I prigionieri rimasero con gli occhi fissi su di lui.

«Tutti voi» continuò l’uomo «vi siete risvegliati in queste ultime ore nelle vostre celle. Avete scoperto di non ricordare niente di quello che vi riguarda. Neppure il vostro nome. Siete solo in possesso di un piccolo bagaglio di conoscenze generali necessarie a mantenervi in contatto con la realtà.

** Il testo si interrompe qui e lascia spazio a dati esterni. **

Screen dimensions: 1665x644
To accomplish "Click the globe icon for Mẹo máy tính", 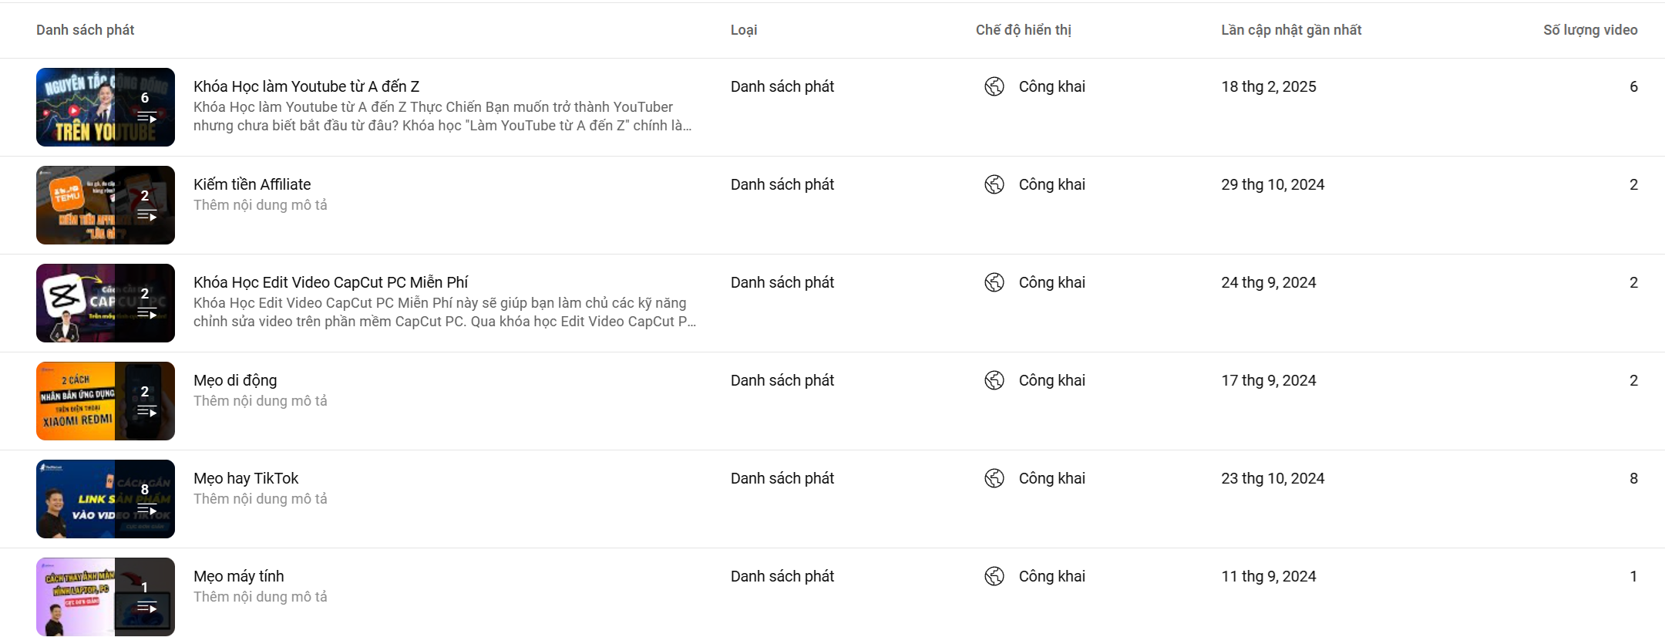I will (x=994, y=576).
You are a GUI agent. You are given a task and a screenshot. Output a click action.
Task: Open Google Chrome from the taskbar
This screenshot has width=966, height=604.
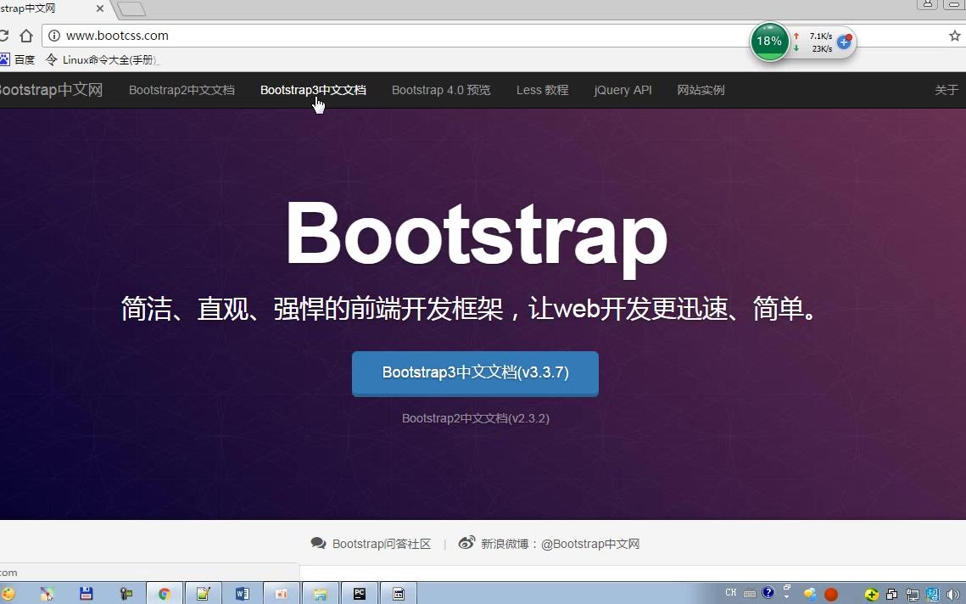click(x=164, y=593)
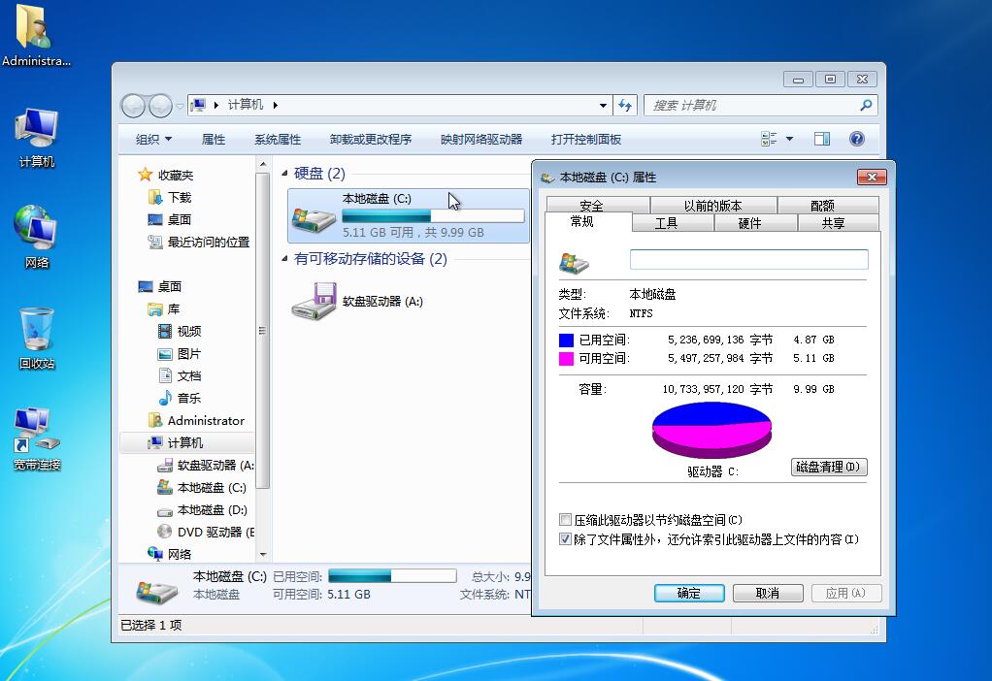This screenshot has width=992, height=681.
Task: Open the 组织 dropdown menu
Action: (154, 139)
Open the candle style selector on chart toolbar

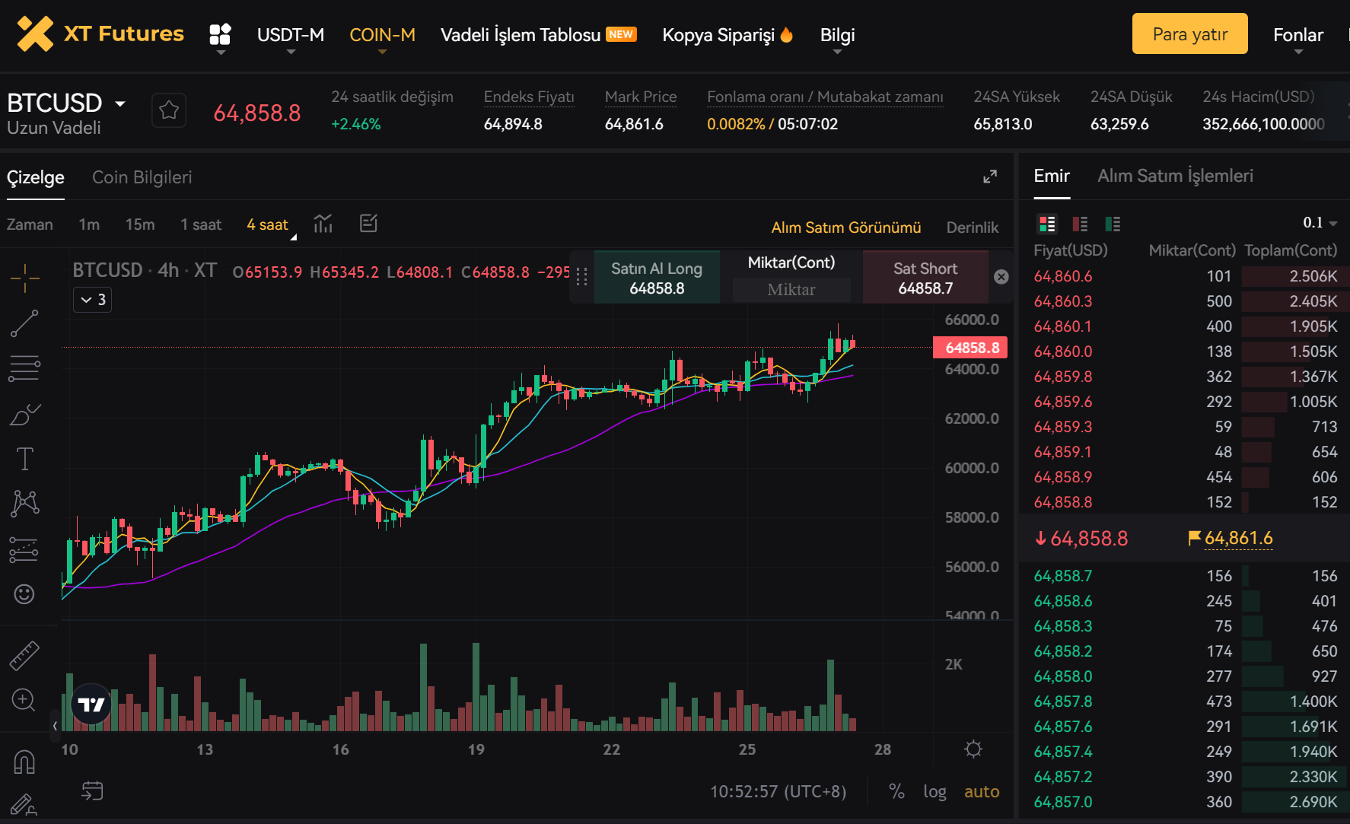click(x=323, y=224)
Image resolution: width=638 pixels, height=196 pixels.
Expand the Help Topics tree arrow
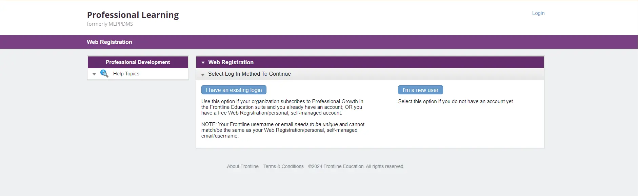94,74
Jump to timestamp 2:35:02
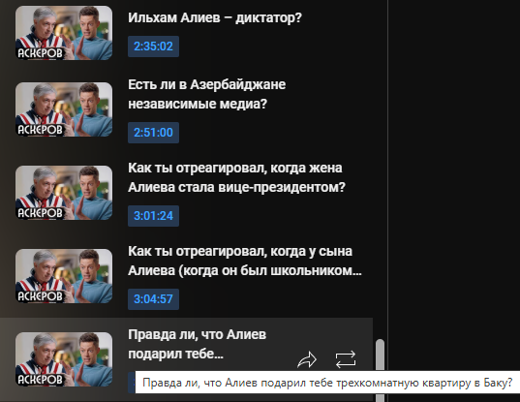Viewport: 520px width, 402px height. (x=154, y=46)
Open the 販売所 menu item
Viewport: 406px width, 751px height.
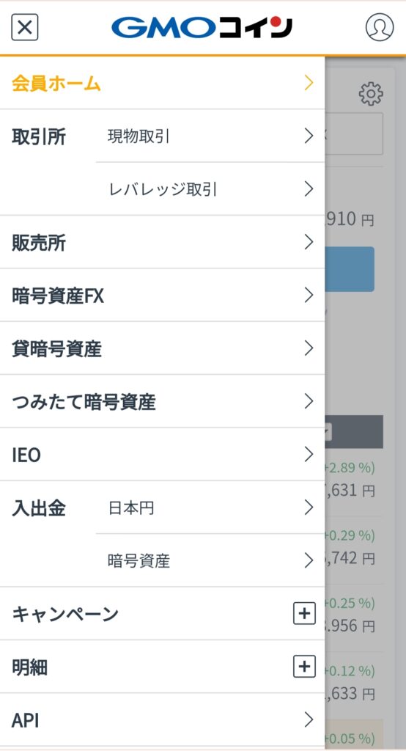coord(162,242)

«Io non voglio aumentare quelle che sono le vostre conoscenze. Tutti voi, sulla Terra, eravate pericolosi criminali. Eravate esseri della peggior specie, individui che avevano perso ogni diritto alla considerazione dello Stato. In un’epoca meno illuminata sareste stati condannati a morte. Oggi venite deportati.»

L’oratore sollevò una mano per zittire il mormorio che si era levato nell’auditorio.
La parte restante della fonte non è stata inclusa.